James Kwoun
Dissertation
Friends Against Friends: Theory of Issue Linkage and the Politics of Restraining Allies
Committee Members
Philip Potter (Chair), Dale Copeland, Todd Sechser, Will Hitchcock (History Department)
Biography
James Kwoun is a career intelligence officer in the U.S. Army with two decades of active-duty service. Throughout his career, he has provided intelligence support to senior officials across the U.S. government, including the White House, Department of Defense, Department of State, and various Intelligence Community agencies. His work has shaped national policy, military planning at the theater level, and combat operations in various overseas locations. James has served overseas in Iraq, Afghanistan, South Korea, and three countries on the African continent. He currently serves as a Professor of Strategic Intelligence at the National Intelligence University, a position awarded annually to one U.S. Army officer through a competitive selection process.
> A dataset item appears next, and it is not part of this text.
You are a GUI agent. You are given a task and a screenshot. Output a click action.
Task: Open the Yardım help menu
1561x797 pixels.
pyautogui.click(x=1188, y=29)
He has held a variety of roles, each focused on a unique function within the U.S. government. While assigned to the Defense Intelligence Agency, James led the development of strategic assessments to support national policymakers, including regular contributions to briefings to the President, Secretary of Defense, and the Chairman of the Joint Chiefs. This assignment included a tour on a Pentagon-based team responsible for leading the Department of Defense initial response to Russia’s initial invasion of Ukraine in 2022. While assigned to a Combatant Command, James was part of a team that developed campaign and contingency plans that organized the resources across the theater to address current and hypothetical threats. At the tactical level, James has served as the senior intelligence officer for units involved in combat operations in Iraq and Afghanistan.
James is passionate about applying an interdisciplinary approach to national security challenges. He is particularly interested in how perspectives from social science, history, applied research, and intelligence analysis can be integrated into a broader analytic framework to better understand complex threat environments.